> Problem details
Exclude every picture. Output verbatim the lines from the one containing "Where should I click to: View" to the end of the data.

Screenshot grounding data
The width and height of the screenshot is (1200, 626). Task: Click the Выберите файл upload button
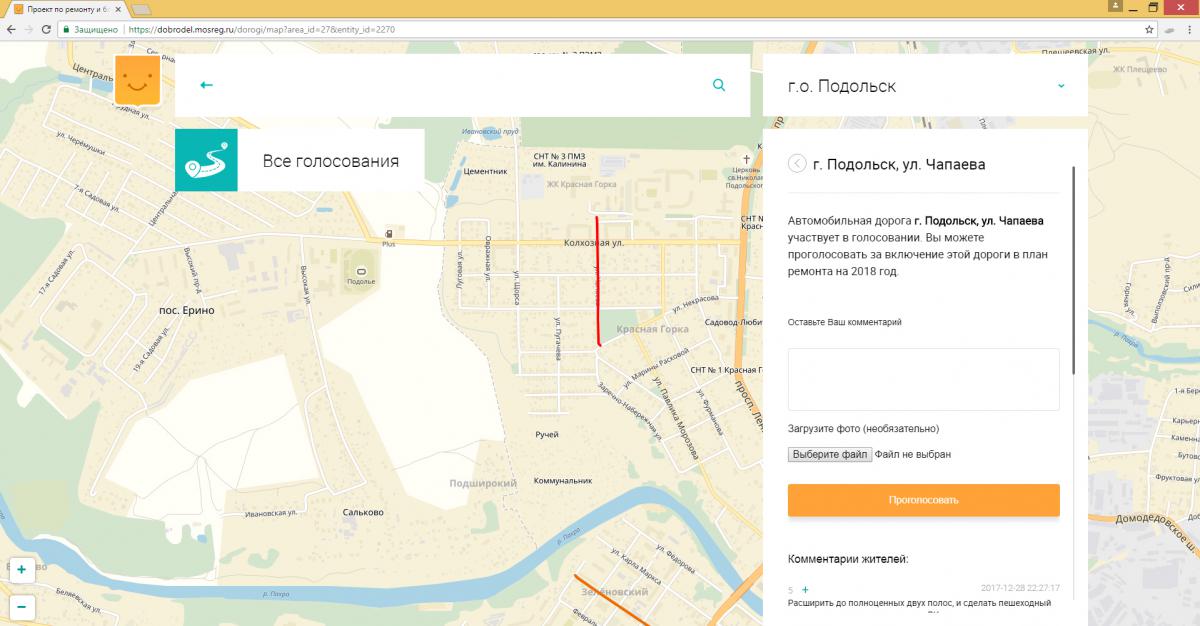pos(829,454)
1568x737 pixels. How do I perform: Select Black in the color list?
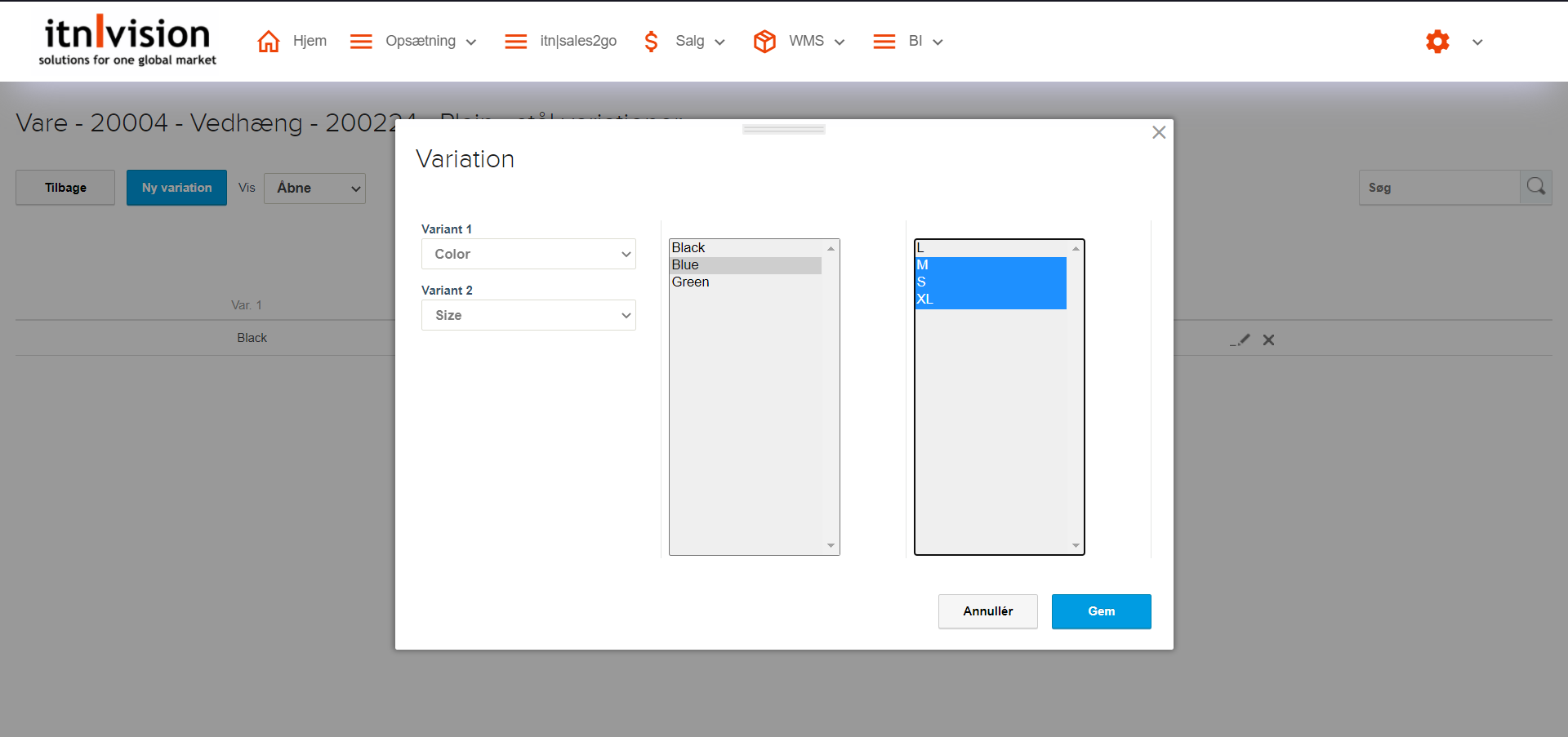(688, 248)
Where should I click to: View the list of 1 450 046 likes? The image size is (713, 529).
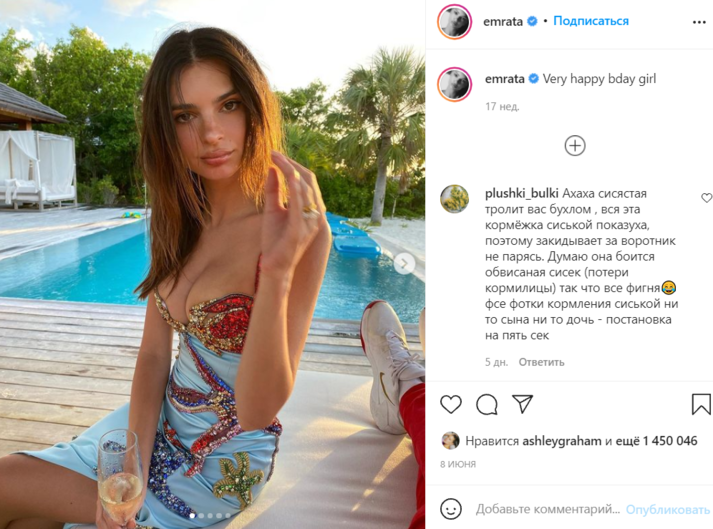(x=669, y=441)
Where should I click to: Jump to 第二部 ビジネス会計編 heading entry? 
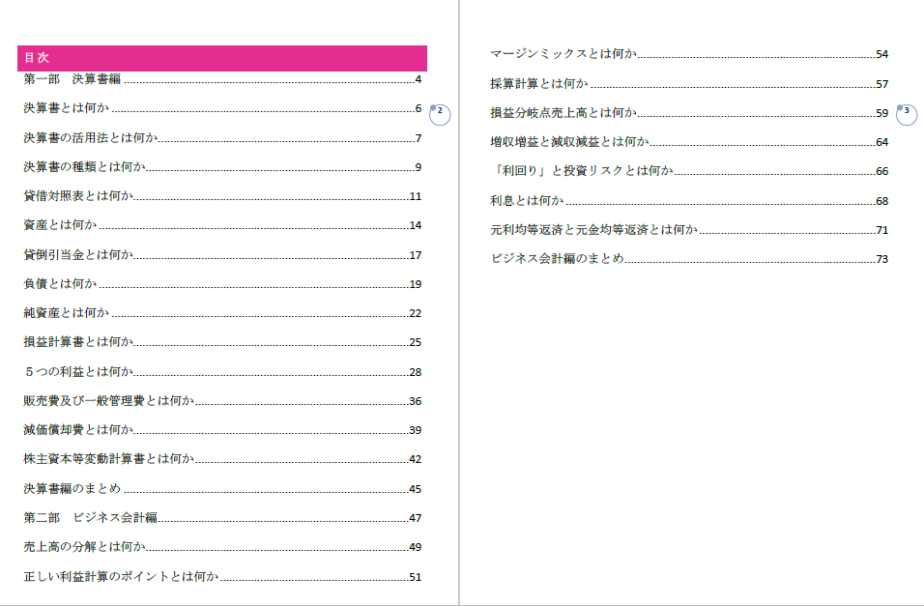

> Task output
Where should I click to: View the list of 1 450 046 likes? The image size is (713, 529).
(x=669, y=441)
Where should I click to: Jump to 第二部 ビジネス会計編 heading entry? 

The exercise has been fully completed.